Scharl: Anfang Juli wird es ein Treffen mit dem Generalsekretär und dem Kassier in unserem Büro in Assesse/Belgien geben. Dabei wird es um die weitere Planung, aber auch den Abschluss der diesjährigen Weltkonferenz und die Finanzen des Verbands gehen. Im Oktober trifft sich dann der engere Vorstand. Vordringlich ist auch die Umsetzung der Abschlussresolution, die auf der diesjährigen Weltkonferenz verfasst wurde. Darin geht es vor allem um eine Selbstverpflichtung der Mitgliedsbewegungen, sich angesichts der weltweiten Krisen und der daraus resultierenden Not für eine alternative weltweite Entwicklung einzusetzen, die zu mehr Würde, Selbstbestimmung und Demokratie für alle führt. Die stärkere Unterstützung der bäuerlichen familienorientierten Landwirtschaft, der regionalen Wirtschaftskreisläufe und neuer landwirtschaftlicher und ländlicher Entwicklungsprojekte betrachten wir als wichtige Schritte in diese Richtung.

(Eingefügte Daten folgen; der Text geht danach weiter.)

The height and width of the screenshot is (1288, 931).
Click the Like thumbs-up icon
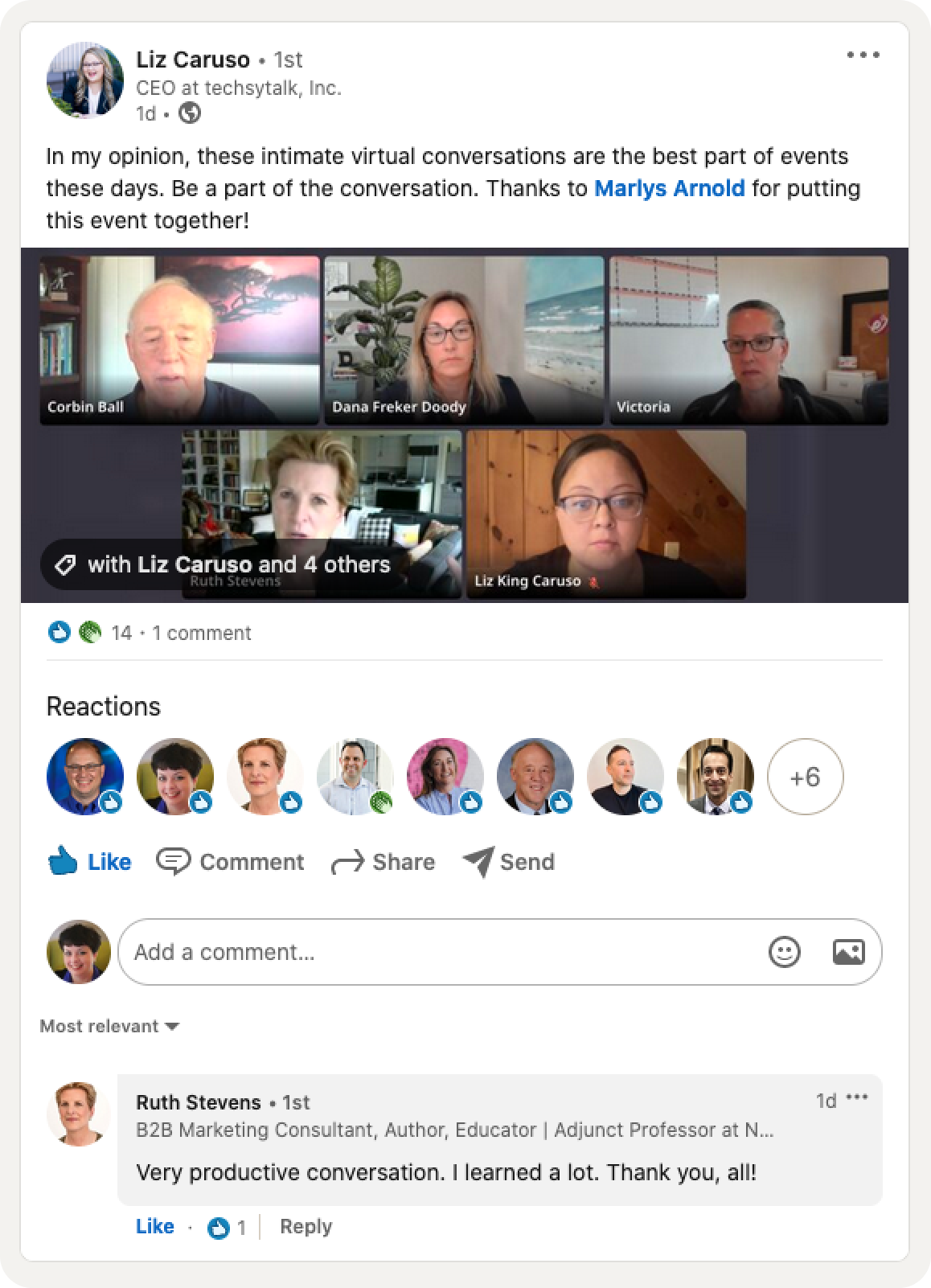[x=63, y=860]
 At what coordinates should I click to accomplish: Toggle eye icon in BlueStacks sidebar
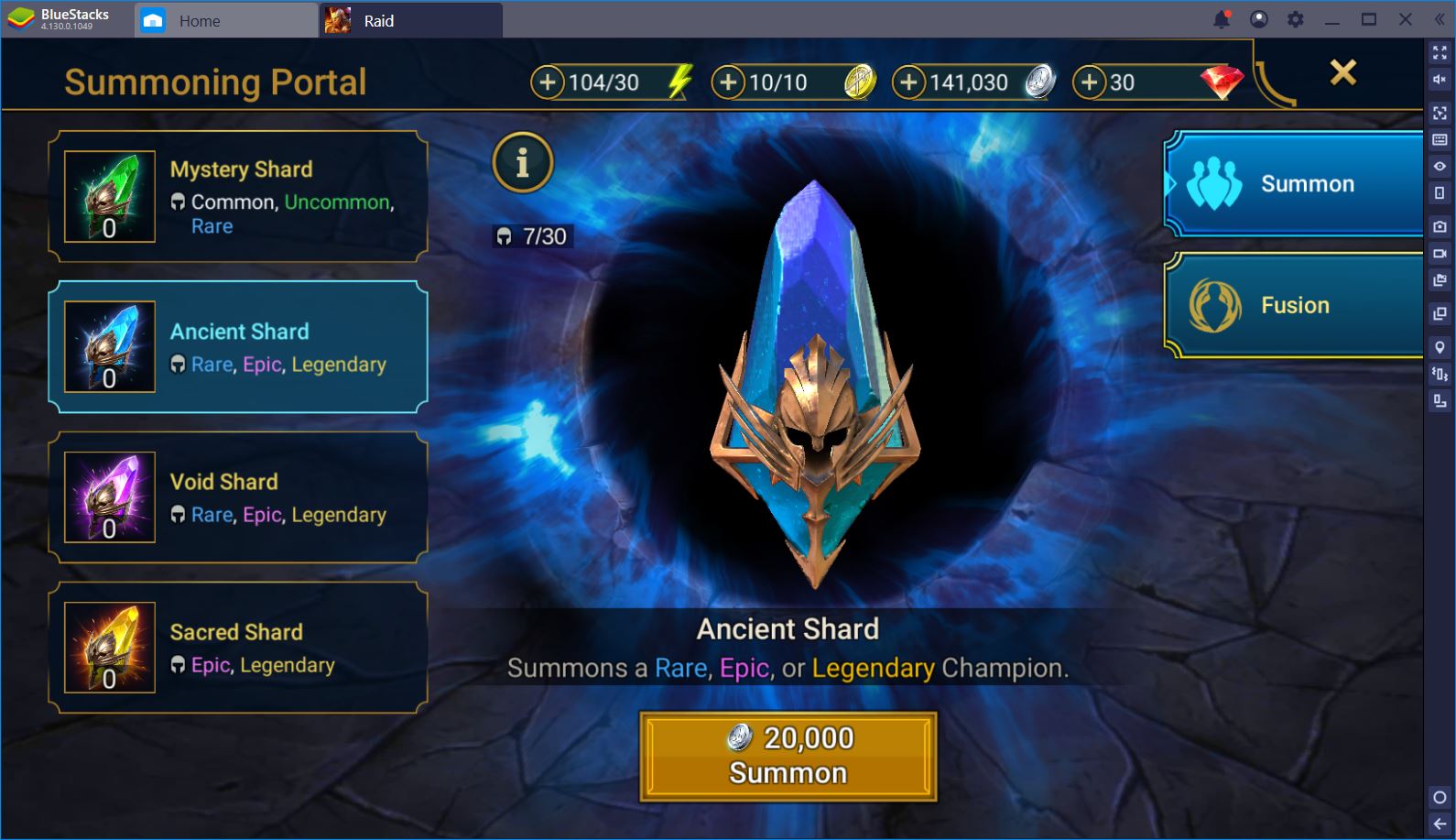1440,166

Ein ständig wachsendes Problem stellt der fehlende Zugang der Bauern zu Land dar. Durch die Übernahme von Land durch multinationale Großkonzerne und fremde Regierungen (Landgrabbing) geht den Bauern vor Ort ihre Lebensgrundlage mehr und mehr verloren. Es braucht in vielen Ländern der Erde dringend eine effektive Landreform. Wir wollen uns dafür einsetzen, dass die familienorientierte Landwirtschaft (familiy farming) in die Neuformulierung der Millenniums-Entwicklungsziele der Vereinten Nationen aufgenommen wird. Die bäuerliche Landwirtschaft ist ein notwendiger und wichtiger Schritt zur Überwindung des Hungers weltweit. Außerdem unterstützen wir die geplante Deklaration des UN-Menschenrechtsrats zur Erklärung der Bauernrechte als grundlegende Menschenrechte. Die FIMARC möchte damit ihren Beitrag zu einer neuen Form der Geschwisterlichkeit leisten, die anstelle des derzeitigen ungerechten Systems der Gleichgültigkeit und Unmenschlichkeit treten soll, das auch von Papst Franziskus angeprangert und verurteilt wird.